Une première proposition consisterait à interposer entre le Soleil et la Terre une sorte de parasol réduisant le rayonnement solaire frappant notre planète. Sur le papier, c’est simple et cela respecte les principes physiques connus : des exemples de petite taille sont couramment utilisés pour limiter l’échauffement des satellites, dont le fameux télescope spatial James Webb. Le déploiement d’une grande structure réfléchissante a déjà été réussi par le projet russe Znamia, développé dans un autre but dans les années 1990.

Znamya-2
Znamia-2, déployé en 1993, est le seul réflecteur solaire à n’avoir jamais été mis en service. Mais pour limiter le flux solaire, il faudrait couvrir une surface du ciel bien plus importante que ce satellite. // Source : RSC Energia

Le problème arrive avec l’industrialisation. Pour que des parasols spatiaux aient un impact significatif, il faudrait qu’ils aient une aire totale gigantesque. Les coûts et les ressources nécessaires pour atteindre un effet suffisant deviendraient donc, eux aussi, démesurés. Afin de réduire ces coûts, la Planetary Sunshade Foundation (PSF) propose de placer un seul parasol spatial à 1,5 million de kilomètres de la Terre en direction du Soleil, à l’endroit appelé point de Lagrange L1. PSF estime ainsi pouvoir réduire le flux solaire d’environ 1 % pour un parasol de 650 kilomètres de rayon. Ce chiffre paraît petit, mais il est très important : cela compenserait cinq fois le déséquilibre radiatif provoqué par la totalité des gaz à effet de serre émis par l’humanité depuis le début de l’époque industrielle.

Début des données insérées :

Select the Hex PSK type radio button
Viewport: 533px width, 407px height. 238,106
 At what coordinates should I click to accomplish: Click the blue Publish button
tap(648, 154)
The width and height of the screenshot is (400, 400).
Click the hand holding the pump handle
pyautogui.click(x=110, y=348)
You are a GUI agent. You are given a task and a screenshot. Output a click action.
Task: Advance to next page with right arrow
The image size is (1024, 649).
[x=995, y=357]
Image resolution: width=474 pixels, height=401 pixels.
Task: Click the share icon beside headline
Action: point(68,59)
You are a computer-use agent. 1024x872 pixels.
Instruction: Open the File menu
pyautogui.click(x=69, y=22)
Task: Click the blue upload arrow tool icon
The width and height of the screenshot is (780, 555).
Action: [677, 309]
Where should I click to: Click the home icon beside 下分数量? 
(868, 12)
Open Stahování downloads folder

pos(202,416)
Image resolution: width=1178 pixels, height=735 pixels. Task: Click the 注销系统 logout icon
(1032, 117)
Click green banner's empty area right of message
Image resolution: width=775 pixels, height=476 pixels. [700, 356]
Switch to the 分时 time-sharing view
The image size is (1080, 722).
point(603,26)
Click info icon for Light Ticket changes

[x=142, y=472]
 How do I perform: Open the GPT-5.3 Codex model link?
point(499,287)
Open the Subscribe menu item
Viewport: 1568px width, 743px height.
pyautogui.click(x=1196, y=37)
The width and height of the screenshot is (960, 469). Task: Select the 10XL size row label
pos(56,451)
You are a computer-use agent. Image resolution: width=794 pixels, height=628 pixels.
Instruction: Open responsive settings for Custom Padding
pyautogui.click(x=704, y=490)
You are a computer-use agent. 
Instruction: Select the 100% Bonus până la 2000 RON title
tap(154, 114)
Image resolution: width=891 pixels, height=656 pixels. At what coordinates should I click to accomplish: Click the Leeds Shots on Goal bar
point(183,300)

Un prototype difficile à industrialiser

Des chercheurs suédois estiment que le coût d’une telle opération pourrait être compris entre 5 000 et 10 000 milliards de dollars… ce qui serait concevable s’il fallait absolument en passer par là pour sauver la vie humaine sur la planète. Mais d’où vient ce chiffre ? C’est qu’il faut envoyer, dans la version minimale du projet, 34 millions de tonnes de miroirs dans l’espace. Or, depuis les débuts de l’ère spatiale, l’humanité n’a envoyé dans l’espace que 16 500 tonnes de matériel. En outre, même Starship, le lanceur super-lourd de SpaceX encore en développement, ne pourra envoyer que 100 tonnes à la fois. Il faudrait donc 340 000 lancements de cette fusée pour y parvenir !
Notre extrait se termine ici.